Skip to content

Rokuu010/Boxing-Match-Predictor

Repository files navigation

🥊 Boxing Match Predictor 🥊

Python Streamlit License: MIT

This project is an end-to-end machine learning application designed to predict the outcomes of professional boxing matches. It features a complete data pipeline, from data collection and feature engineering to model training, evaluation, and explainability.
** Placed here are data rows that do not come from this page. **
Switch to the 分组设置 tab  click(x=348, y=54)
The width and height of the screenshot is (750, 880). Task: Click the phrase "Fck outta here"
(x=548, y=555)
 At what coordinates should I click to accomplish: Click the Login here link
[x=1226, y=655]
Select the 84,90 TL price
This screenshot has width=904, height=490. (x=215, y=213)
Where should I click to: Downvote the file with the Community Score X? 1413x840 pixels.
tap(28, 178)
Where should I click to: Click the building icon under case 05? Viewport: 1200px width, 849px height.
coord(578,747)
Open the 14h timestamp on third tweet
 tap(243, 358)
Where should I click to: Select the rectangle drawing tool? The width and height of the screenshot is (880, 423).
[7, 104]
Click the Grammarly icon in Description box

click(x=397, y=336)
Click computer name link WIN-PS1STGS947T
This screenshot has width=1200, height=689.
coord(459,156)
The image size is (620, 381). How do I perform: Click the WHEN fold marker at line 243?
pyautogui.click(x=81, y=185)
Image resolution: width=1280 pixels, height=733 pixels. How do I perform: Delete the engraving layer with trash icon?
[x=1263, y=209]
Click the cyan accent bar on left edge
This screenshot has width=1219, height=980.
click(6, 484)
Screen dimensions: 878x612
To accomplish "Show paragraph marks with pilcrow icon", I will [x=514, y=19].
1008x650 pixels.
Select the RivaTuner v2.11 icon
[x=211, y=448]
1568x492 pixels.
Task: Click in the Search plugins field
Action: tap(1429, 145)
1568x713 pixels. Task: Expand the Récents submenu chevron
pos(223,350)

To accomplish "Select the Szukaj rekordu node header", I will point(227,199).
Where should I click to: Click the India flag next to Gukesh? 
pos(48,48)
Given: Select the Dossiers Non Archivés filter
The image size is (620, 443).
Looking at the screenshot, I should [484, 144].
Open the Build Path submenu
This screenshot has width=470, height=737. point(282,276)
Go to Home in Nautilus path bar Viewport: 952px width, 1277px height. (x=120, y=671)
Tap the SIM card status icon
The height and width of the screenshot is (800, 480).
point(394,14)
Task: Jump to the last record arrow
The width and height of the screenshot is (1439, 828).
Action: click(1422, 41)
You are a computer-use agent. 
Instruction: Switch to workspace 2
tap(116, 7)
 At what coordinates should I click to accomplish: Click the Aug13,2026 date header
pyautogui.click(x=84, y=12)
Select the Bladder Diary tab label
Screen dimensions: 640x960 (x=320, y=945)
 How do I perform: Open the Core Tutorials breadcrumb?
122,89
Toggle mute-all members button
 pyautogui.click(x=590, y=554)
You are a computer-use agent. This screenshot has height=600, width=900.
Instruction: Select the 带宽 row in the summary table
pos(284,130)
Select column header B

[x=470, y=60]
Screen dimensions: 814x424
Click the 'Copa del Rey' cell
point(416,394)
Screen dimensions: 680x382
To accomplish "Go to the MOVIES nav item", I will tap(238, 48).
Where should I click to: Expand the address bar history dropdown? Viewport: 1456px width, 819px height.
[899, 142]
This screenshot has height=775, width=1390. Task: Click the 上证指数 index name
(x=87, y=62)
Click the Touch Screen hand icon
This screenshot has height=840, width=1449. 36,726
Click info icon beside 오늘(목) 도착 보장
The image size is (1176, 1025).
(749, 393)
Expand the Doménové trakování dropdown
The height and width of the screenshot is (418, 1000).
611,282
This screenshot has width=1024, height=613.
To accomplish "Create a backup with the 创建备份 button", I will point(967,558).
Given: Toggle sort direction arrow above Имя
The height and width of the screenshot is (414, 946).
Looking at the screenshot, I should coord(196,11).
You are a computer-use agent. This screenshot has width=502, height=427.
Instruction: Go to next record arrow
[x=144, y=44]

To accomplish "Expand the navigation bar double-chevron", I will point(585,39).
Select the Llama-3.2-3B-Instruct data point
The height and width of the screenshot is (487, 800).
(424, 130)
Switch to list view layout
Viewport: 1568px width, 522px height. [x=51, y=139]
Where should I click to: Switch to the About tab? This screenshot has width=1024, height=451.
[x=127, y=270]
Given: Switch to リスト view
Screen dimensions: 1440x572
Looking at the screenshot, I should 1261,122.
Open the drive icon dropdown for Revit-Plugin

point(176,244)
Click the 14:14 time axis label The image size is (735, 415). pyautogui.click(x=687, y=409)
To make the model accessible, it's deployed as an interactive web application using Streamlit. The app uses a hybrid data system, relying on a local dataset for core stats while performing live lookups on BoxRec and Wikipedia to ensure predictions are based on the most current fighter information available.

Screenshot predictor

Live App

Try the interactive predictor yourself: boxing-match-predictor.streamlit.app


Key Features

  • Ensemble Model Predictions: Utilises a powerful ensemble of XGBoost, Random Forest, and Logistic Regression models to achieve ~87% prediction accuracy on the test set.

  • Live Data Integration: Fetches up-to-date fighter stats (age, wins, losses) in real-time by scraping BoxRec and Wikipedia, ensuring predictions are always current.

  • Explainable AI: Generates SHAP feature contribution charts to explain why a prediction was made, providing transparency and insight into the model's decision-making process.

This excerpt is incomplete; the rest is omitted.